Credit Karma raises $175M to make credit resources available to every consumer

Underscoring how desperately the personal credit industry needs a makeover, San Francisco startup Credit Karma on Tuesday announced it has raised $175 million in venture financing.

The Series D investment brings Credit Karma’s funding to $368.5 million since the company was founded in 2007. Investors in the round include Tiger Global Management, Valinor Management and Viking Global Investors. The new funding puts the company’s valuation at an estimated $3.5 billion.

Credit Karma started by providing consumers free credit scores and full credit reports from the major credit bureaus through a remarkably easy-to-use Web and mobile app. Users have to provide only basic information and need not fill out lengthy forms that ask for personal details. Unlike many of the credit score websites out there, Credit Karma doesn’t ask for credit card information so it can fool you into a pricey monthly subscription.

Over the past few years,the company has added a suite of financial services to help people reach their personal financial goals, such as credit report monitoring, personalized recommendations for improving one’s credit score and suggestions for credit cards and insurance that offer the best savings. The company says it has more than 40 million members.

The company said it will use the new financing to build out more financial tools and resources for its users, including student loan consolidation and financing a new car purchase.

“Today, no one tells you when your credit rating goes up or when a lower interest rate is available for your loan,” Ken Lin, Credit Karma’s CEO and founder, said in a written statement. “We’ll soon be able to let people know when they have an opportunity to save money and if they’ll be approved, with new levels of certainty. Better yet, they only need to share their complete application when absolutely necessary, usually after knowing whether or not they’re approved.”

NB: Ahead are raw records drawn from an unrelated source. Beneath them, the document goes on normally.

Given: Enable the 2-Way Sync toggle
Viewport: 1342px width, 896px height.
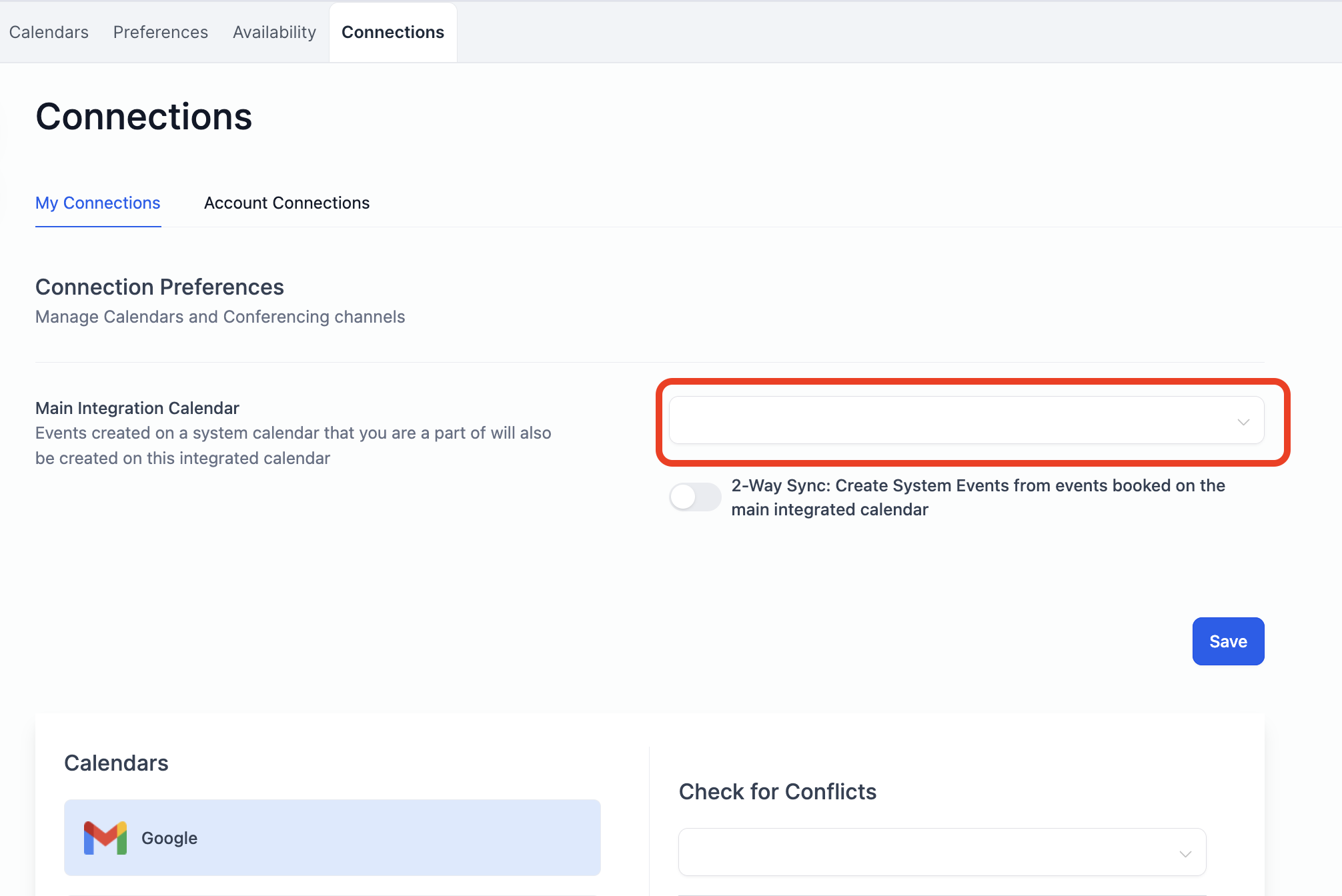Looking at the screenshot, I should 695,497.
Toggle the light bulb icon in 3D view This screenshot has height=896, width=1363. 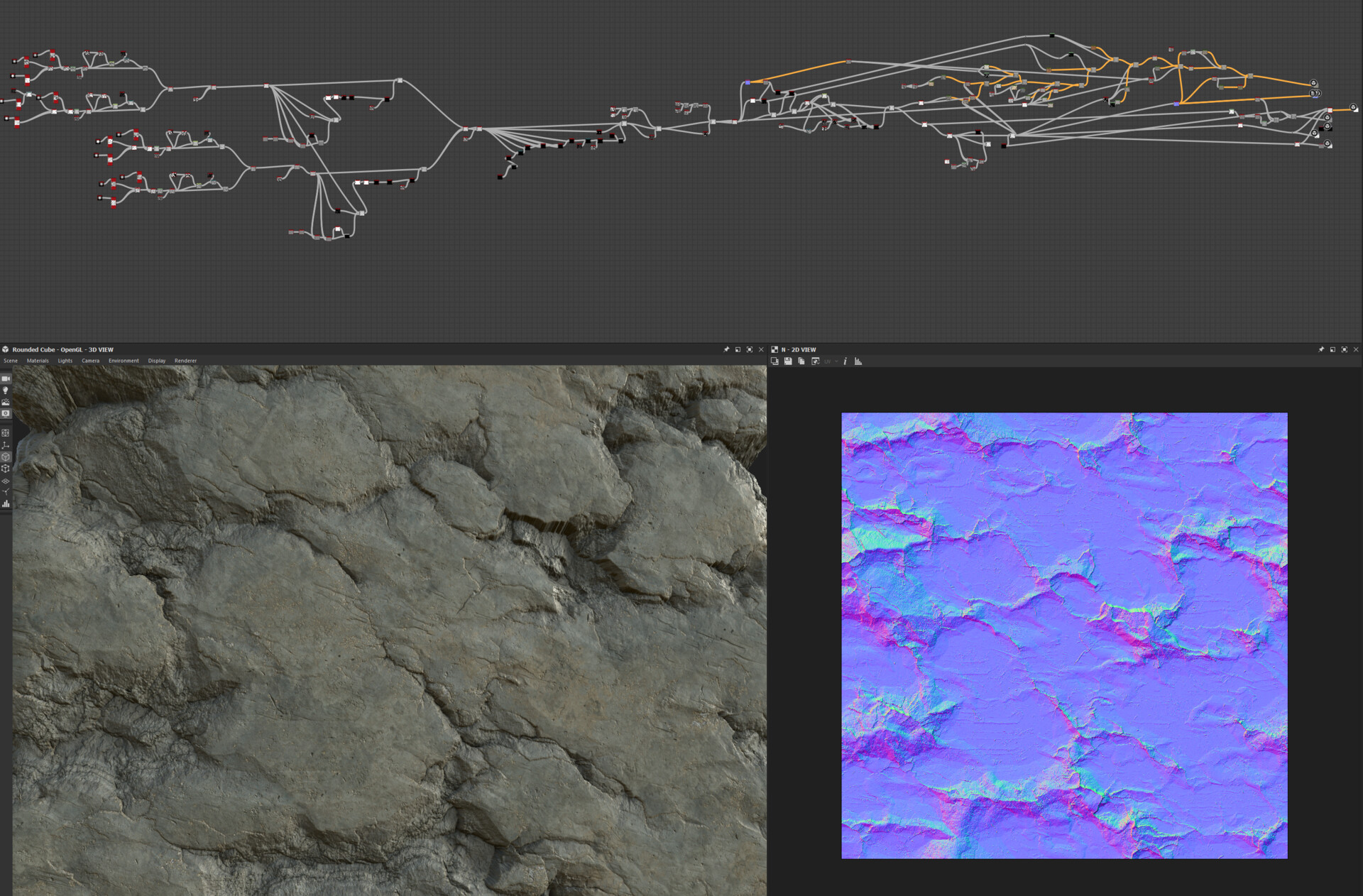pyautogui.click(x=6, y=390)
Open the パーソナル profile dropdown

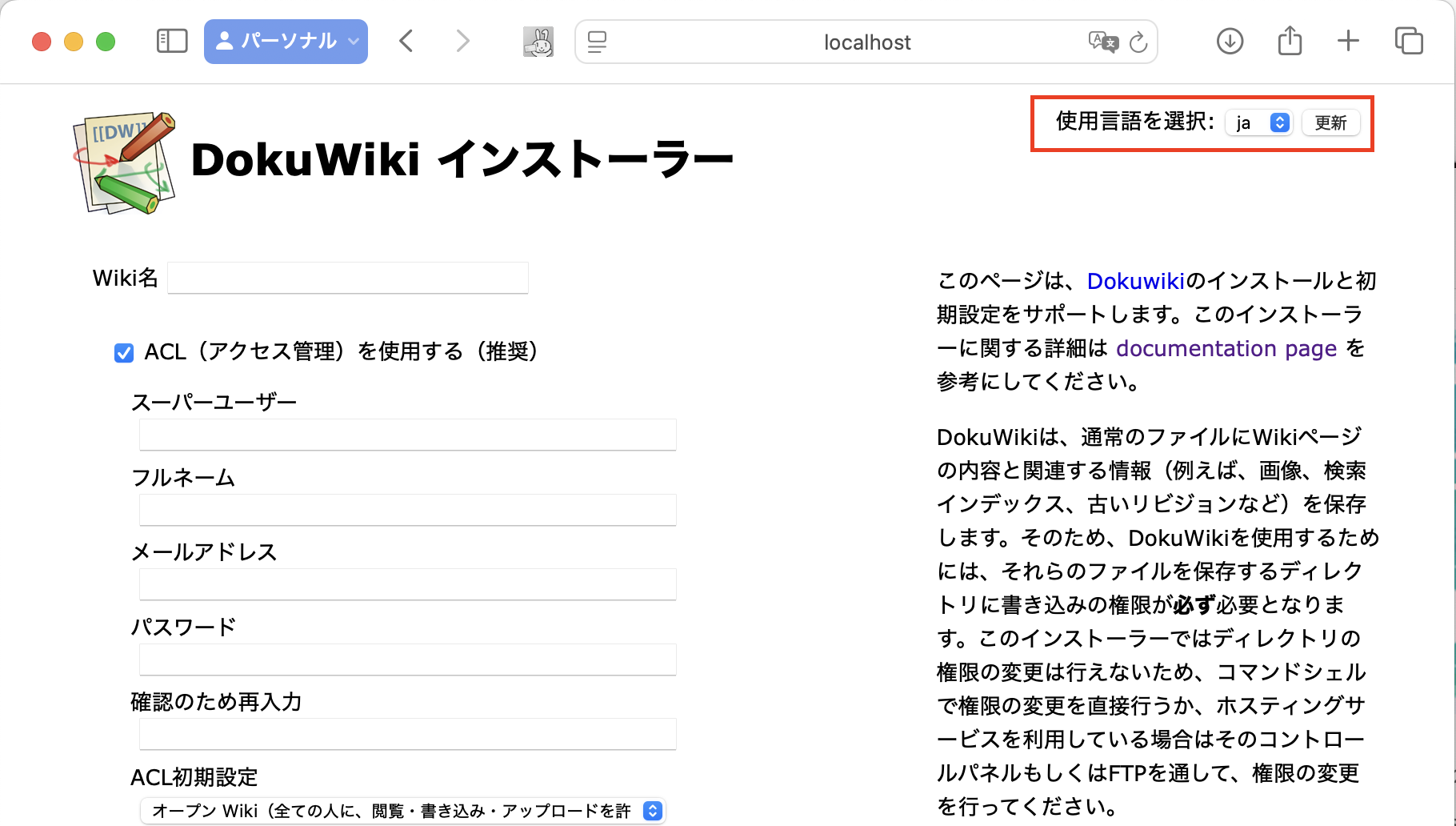click(x=286, y=41)
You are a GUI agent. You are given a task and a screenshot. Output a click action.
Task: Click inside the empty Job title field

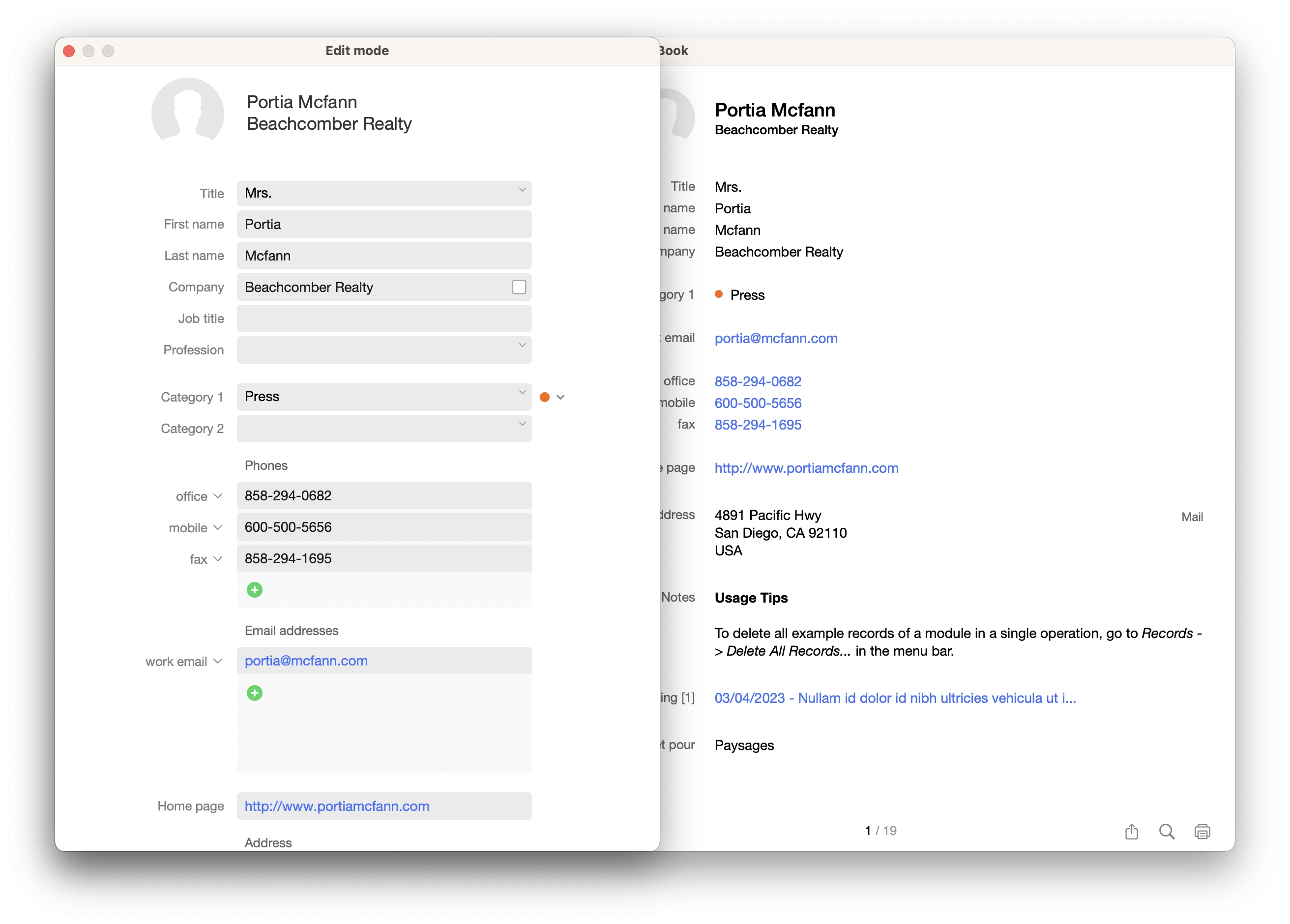(x=384, y=318)
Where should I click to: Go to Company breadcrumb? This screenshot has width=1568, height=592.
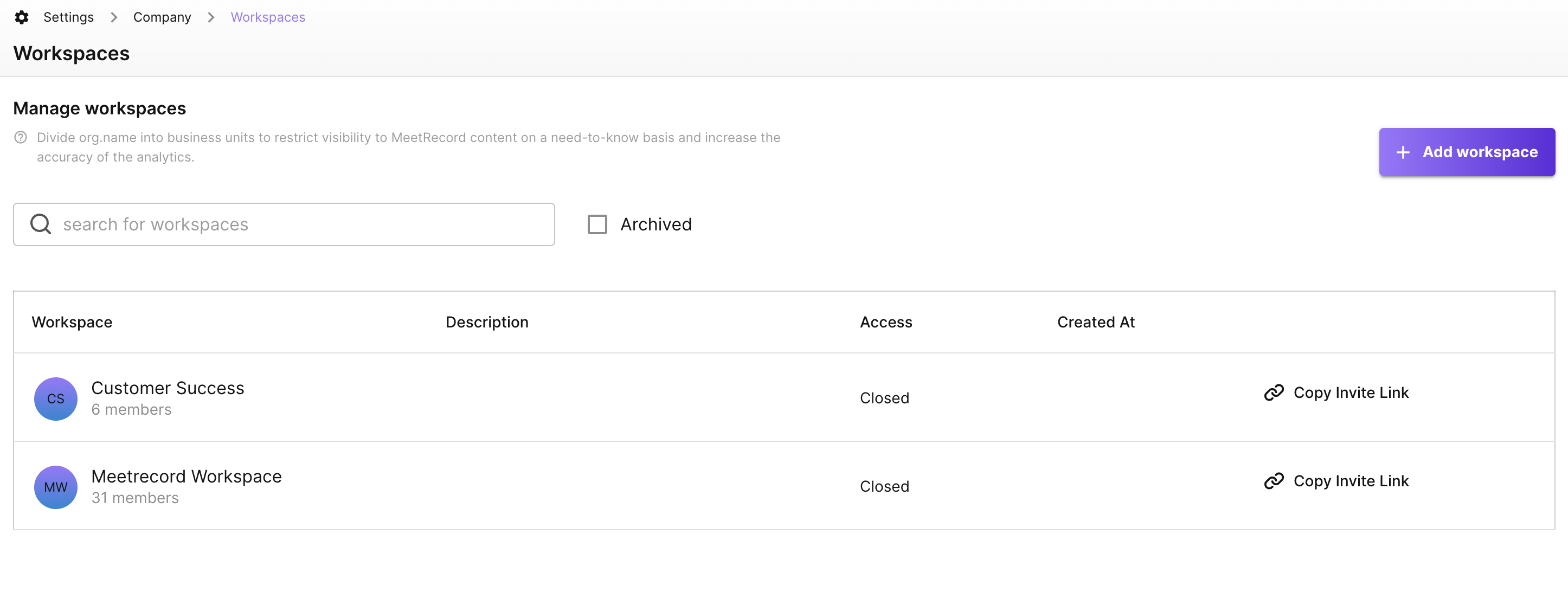[x=162, y=17]
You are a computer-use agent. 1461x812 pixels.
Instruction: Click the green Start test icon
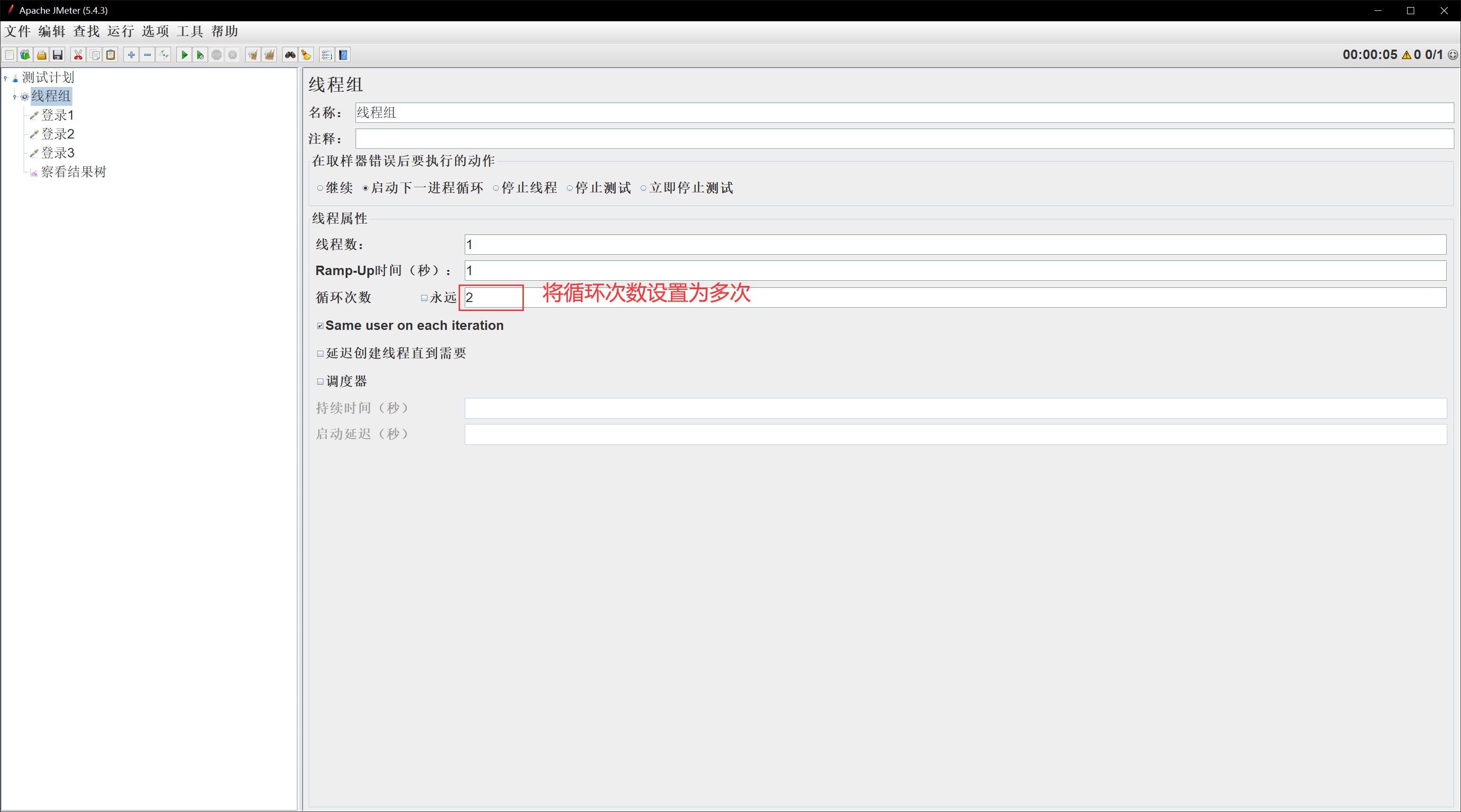click(x=184, y=55)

Credit Karma is part of the growing sector of financial tech companies that include not only consumer resources sites that offer financial services that are — for the first time, in many cases — free and easily accessible, but also online lending sites such as Lending Club and Lenda, mobile stock-trading apps such as Robinhood and free financial advisers such as WiseBanyan. Venture capitalists and corporate investors such as Citi, Google and MasterCard are investing heavily in this space. Deals and investment dollars for fin tech are on the rise, with 2015 set to double 2014′s funding levels. Last year, $1.4 billion was invested across more than 110 deals, which included 12 $50 million deals in companies such as Mozido, Credit Karma and OnDeck Capital, according to CB Insights. There has already been more than $700 million invested this year, including large deals in Coinbase and LendingHome.